'Dancing backward in high heels': examining and addressing the disparate regulatory treatment of energy efficiency and renewable resources.

AuthorScott, Inara
  1. INTRODUCTION II. UTILITY REGULATION AND RATEMAKING A. The Regulated Utility B. Utility Rate Setting III. PARALLEL DEVELOPMENT: SEPARATE, BUT NOT EQUAL A. Energy Efficiency B. Renewable Resources IV. DANCING BACKWARD: DIFFERING TREATMENT OF RENEWABLE RESOURCES AND ENERGY EFFICIENCY, AND THE OBSTACLES THAT RESULT A. Ratemaking Differences in the Treatment of Energy Efficiency and Renewable Resources B. The Challenge of Measuring Efficiency 1. Evaluating Energy Efficiency and Renewable Resources 2. Obstacles Created by Cost Effectiveness Limits C. A Need for Customer Participation V. UNLEASHING THE POTENTIAL OF ENERGY EFFICIENCY A. Meeting the Challenge of Utility Rate Structures B. Setting Hard Targets for Energy Efficiency C. Streamlining Cost-Effectiveness Tests D. Addressing Market Barriers VI. CONCLUSION I. INTRODUCTION

    When public utilities plan the resources they will use to meet their customers' load requirements, they have a variety of options from which to choose. (1) An electric utility might elect to obtain supplies from a natural gas-fired generator, a coal plant, or a wind farm. A natural gas utility in the Pacific Northwest might choose from natural gas supplied by producers in the Rocky Mountains or Canada. These options are known as supply-side resources; (2) that is, they are alternatives the utility can use to serve existing load. Utility programs aimed at reducing demand or modifying demand patterns are known as demand-side management programs, or DSM. (3) Energy efficiency is a DSM resource.

GIVEN DATA =
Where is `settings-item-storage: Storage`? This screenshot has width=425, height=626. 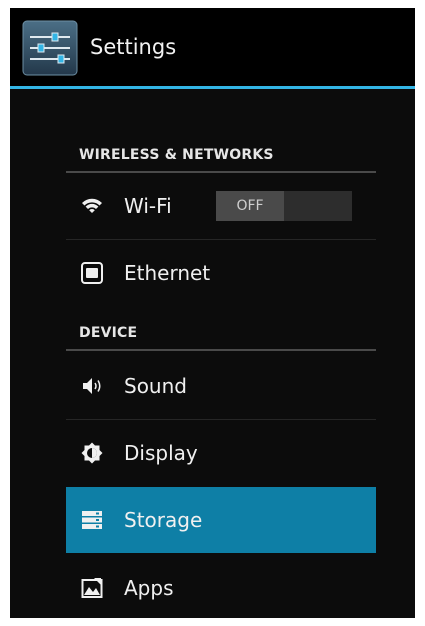 settings-item-storage: Storage is located at coordinates (221, 520).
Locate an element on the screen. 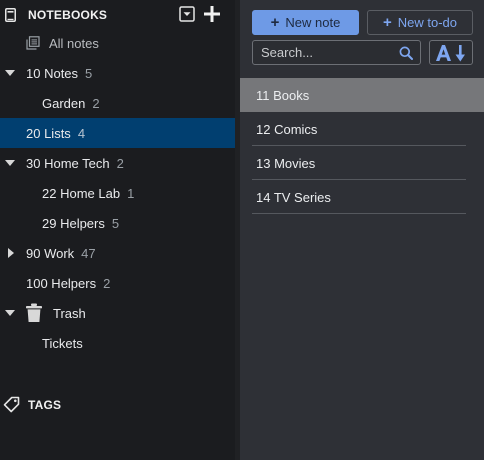 Image resolution: width=484 pixels, height=460 pixels. sidebar-item-tickets: Tickets is located at coordinates (118, 343).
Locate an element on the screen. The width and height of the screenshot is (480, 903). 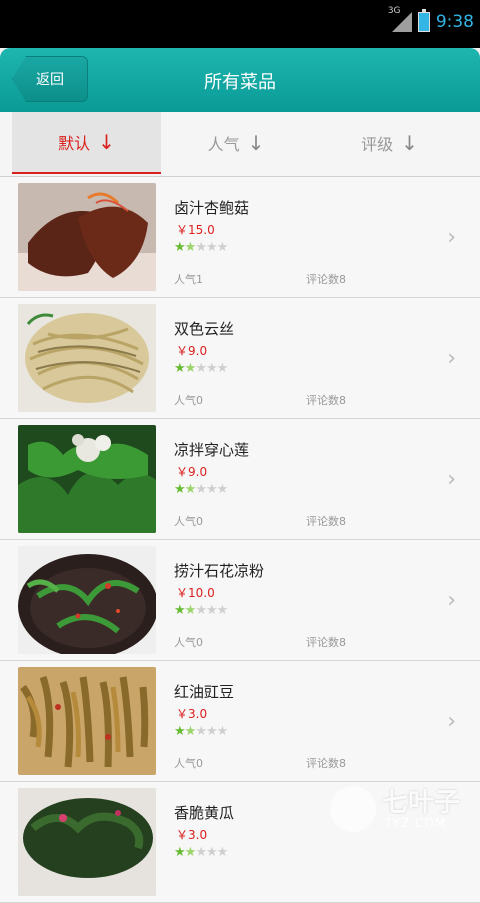
dish-name: 双色云丝 is located at coordinates (204, 329).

PROBLEM SET =
A. In the article on the regulatory treatment of energy efficiency and renewable resources, what are utility programs that aim to reduce demand or modify demand patterns called?
B. Carry on writing the article on the regulatory treatment of energy efficiency and renewable resources, starting after its last sentence.

TASK ANSWERS =
A. Demand-side management programs, or DSM.

B.
    Energy efficiency lowers consumers' energy bills, reduces environmental impacts from energy use, stabilizes the electrical grid, decreases the need for expensive infrastructure improvements, and often costs less than supply-side alternatives. (4) As energy production is responsible for the vast majority of greenhouse gas emissions in the United States, (5) energy efficiency can play a key role in national efforts to address global warming. (6) New methods of extraction, including hydraulic fracturing (tracking), may have extended the available supply of fossil fuels, but they have also created new environmental concerns. (7) Energy efficiency decreases the need for additional fossil fuel resources, without requiring additional resources in its stead. This range of benefits--with little to no downside--may be why politicians, academics, and regulators have lined up to support energy efficiency, often establishing it as a first priority resource. (8)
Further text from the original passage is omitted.